■ EXERCISE PROMPT ■
Read through the lines below for the string "Collapse" and copy each one that has it.

■ GIVEN DATA ■
━━━━━━━━
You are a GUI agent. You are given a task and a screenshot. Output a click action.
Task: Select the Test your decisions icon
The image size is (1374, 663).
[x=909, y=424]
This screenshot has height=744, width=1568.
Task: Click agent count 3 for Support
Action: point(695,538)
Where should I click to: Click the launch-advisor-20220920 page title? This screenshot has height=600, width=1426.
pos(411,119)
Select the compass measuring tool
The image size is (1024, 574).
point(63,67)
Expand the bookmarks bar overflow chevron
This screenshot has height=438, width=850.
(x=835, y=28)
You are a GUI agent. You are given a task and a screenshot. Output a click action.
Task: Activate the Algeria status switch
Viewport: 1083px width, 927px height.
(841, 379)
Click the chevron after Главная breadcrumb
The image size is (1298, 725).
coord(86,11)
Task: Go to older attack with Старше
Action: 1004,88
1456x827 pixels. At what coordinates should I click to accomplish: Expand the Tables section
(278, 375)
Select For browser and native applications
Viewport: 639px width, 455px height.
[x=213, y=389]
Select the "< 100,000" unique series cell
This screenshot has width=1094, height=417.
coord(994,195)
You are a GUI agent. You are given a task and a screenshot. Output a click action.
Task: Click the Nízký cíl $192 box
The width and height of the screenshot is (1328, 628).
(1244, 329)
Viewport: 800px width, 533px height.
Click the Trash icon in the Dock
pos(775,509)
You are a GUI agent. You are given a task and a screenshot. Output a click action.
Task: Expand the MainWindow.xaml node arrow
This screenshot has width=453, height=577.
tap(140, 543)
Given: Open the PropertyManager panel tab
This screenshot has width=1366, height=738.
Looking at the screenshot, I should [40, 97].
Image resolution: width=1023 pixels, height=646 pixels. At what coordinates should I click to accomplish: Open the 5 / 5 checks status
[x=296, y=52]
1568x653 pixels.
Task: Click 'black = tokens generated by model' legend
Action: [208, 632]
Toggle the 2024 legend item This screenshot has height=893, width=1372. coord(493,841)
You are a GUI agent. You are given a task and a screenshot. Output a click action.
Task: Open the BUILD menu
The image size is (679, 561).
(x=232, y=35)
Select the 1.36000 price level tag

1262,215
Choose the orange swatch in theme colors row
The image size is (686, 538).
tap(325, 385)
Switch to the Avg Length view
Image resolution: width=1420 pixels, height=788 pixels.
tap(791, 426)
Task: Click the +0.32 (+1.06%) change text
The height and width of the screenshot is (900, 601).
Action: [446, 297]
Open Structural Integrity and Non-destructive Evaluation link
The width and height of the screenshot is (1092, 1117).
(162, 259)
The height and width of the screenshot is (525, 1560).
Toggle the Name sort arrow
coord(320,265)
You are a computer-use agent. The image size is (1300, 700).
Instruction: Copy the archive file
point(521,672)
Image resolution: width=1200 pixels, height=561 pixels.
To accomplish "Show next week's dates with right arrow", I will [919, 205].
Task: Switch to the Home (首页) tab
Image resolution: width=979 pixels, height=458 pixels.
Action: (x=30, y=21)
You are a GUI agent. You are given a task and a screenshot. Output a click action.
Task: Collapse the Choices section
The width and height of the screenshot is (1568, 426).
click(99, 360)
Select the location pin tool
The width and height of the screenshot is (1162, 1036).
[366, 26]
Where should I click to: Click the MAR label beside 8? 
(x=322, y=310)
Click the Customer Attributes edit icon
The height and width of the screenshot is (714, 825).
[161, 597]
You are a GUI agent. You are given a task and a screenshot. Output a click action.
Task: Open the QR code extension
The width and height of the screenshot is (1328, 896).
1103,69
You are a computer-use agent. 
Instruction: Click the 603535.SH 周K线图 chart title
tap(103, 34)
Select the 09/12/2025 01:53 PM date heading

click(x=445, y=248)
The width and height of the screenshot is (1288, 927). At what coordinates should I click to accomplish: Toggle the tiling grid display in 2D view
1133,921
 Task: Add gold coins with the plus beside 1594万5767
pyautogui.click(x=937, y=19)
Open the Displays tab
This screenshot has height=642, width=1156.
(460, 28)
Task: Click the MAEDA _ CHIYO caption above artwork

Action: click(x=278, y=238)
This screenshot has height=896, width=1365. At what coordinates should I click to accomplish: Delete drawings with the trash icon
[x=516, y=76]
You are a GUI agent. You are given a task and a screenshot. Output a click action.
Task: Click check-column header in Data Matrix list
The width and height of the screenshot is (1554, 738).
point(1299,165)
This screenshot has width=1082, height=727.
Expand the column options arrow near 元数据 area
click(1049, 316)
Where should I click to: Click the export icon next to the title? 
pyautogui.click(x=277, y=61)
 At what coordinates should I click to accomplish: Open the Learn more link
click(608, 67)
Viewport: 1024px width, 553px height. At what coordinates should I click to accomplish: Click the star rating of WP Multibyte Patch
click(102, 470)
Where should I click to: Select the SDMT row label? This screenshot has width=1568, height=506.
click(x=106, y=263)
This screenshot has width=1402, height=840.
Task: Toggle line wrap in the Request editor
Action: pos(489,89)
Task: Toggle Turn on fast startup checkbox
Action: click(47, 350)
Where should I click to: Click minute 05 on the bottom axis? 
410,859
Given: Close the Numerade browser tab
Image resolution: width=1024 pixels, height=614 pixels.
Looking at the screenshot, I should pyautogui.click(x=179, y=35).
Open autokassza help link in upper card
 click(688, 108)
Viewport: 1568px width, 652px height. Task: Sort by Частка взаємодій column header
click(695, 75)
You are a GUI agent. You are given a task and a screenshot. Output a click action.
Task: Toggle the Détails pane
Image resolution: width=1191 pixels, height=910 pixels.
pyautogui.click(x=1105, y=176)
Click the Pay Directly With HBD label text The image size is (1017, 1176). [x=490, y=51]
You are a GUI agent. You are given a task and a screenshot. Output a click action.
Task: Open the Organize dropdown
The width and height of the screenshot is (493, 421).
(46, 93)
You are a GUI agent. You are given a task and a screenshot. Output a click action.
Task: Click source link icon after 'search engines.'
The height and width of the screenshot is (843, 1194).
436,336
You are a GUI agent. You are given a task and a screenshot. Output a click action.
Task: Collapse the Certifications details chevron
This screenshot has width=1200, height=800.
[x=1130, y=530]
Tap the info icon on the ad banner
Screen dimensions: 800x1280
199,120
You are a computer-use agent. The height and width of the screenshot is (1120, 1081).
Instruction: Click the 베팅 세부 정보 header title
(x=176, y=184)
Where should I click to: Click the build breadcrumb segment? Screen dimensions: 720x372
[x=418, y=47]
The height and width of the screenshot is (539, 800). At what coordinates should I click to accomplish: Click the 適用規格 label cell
━━━━━━━━
■ RESULT OF THE EXERCISE ■
Task: Collapse the Choices section
Task: Collapse the Certifications details chevron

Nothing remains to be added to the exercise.